Strangely, he didn’t feel only terror at the idea. He also felt… lighter, as if just deciding to unburden himself from his secrets started the process of lifting the weight.

He was practically laughing at the thought when he went to sit on his bed and found that every iota of mirth in him froze over in an instant flash of ice.

Because there, on his pillow, was a necklace—one he recognized from trying to avoid watching Eilidh fiddle with it through dinner the other night.

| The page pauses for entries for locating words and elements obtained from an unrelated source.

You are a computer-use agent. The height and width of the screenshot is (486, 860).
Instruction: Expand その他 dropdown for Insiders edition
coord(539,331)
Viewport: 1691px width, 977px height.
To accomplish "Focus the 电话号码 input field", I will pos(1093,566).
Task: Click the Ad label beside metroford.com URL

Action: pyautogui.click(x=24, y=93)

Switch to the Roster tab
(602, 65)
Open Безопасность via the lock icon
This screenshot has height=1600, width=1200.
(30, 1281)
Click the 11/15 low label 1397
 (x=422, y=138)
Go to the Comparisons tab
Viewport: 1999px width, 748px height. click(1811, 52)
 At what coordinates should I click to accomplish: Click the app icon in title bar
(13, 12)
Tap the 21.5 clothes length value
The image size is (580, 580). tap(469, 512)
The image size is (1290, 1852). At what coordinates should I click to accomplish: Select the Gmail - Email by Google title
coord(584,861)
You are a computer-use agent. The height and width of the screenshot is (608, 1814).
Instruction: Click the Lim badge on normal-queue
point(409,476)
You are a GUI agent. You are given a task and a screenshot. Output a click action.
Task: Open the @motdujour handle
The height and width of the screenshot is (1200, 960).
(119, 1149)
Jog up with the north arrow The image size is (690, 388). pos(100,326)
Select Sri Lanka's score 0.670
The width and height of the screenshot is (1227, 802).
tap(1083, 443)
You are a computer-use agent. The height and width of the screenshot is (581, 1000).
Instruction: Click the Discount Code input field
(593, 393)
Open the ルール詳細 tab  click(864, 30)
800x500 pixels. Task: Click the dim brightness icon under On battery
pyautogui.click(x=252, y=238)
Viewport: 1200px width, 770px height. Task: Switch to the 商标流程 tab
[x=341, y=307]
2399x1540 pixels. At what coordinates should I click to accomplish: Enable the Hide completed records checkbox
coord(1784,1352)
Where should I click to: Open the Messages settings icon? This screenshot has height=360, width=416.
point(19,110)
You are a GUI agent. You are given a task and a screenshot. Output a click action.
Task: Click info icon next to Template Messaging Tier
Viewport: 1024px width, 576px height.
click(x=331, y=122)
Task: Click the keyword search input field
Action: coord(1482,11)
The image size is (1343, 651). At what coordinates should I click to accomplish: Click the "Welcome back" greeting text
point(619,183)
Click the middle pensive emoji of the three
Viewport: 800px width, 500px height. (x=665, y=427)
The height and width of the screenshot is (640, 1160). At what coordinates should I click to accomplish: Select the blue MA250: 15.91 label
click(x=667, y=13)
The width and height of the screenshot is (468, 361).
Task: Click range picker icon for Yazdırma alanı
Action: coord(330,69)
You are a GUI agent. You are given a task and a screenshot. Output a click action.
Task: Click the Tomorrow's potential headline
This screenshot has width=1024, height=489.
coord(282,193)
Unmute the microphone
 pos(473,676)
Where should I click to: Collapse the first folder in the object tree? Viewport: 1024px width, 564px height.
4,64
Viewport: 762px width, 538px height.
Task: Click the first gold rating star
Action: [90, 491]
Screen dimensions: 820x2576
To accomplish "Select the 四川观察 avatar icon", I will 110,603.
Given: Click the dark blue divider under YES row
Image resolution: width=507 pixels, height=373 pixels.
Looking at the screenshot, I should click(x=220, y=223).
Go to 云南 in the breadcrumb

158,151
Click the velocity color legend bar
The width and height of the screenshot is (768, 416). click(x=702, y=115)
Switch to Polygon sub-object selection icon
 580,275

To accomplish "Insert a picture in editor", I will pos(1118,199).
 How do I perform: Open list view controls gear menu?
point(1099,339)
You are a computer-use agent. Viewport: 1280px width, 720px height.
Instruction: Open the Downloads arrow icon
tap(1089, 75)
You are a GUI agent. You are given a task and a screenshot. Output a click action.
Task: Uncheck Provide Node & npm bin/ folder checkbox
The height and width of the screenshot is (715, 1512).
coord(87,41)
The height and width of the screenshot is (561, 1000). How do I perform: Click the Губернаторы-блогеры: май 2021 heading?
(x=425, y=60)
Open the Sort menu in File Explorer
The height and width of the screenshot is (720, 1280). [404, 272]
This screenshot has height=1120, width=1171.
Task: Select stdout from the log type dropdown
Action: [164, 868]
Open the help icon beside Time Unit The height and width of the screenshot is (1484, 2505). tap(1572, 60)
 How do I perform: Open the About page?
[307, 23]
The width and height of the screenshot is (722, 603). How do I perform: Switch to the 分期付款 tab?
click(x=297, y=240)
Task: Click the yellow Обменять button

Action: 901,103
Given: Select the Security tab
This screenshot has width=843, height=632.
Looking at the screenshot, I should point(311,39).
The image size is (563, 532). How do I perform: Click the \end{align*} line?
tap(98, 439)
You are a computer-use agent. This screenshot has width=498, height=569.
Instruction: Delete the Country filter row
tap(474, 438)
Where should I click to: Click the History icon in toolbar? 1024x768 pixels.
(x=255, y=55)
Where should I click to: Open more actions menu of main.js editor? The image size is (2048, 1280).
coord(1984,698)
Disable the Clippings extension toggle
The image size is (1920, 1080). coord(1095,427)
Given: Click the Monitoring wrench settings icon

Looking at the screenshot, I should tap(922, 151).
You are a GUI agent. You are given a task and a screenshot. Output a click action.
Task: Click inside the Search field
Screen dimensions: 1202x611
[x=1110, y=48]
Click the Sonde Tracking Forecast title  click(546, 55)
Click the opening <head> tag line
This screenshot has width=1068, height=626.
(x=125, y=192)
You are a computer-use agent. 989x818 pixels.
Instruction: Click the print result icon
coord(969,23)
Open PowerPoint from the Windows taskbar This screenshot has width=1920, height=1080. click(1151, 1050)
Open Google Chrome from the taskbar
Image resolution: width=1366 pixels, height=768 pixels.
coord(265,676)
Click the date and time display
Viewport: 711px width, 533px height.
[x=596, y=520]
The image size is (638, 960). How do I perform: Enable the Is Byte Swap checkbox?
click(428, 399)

It was a small thing, a shiny wee bauble, but what had caught his attention was the ribbon, which was the exact shade of seafoam green as her eyes.

Or, rather, it had been. Because now it was soaked in blood.

The bitter tang of it filled Ciaran’s senses, and it was only the fact that he’d just left Eilidh and come straight here that kept him from a full-blown panic.

It couldn’t be her blood. There wasn’t time to harm her and plant this here, not between when he’d seen her and when he’d arrived. It wasn’t hers.

But the thought provided little relief, especially when he saw that the pendant lay atop a note, the words clear even where the paper was spattered with streaks of gore.

Kill the Buchanan heir, it read. Or watch your land burn.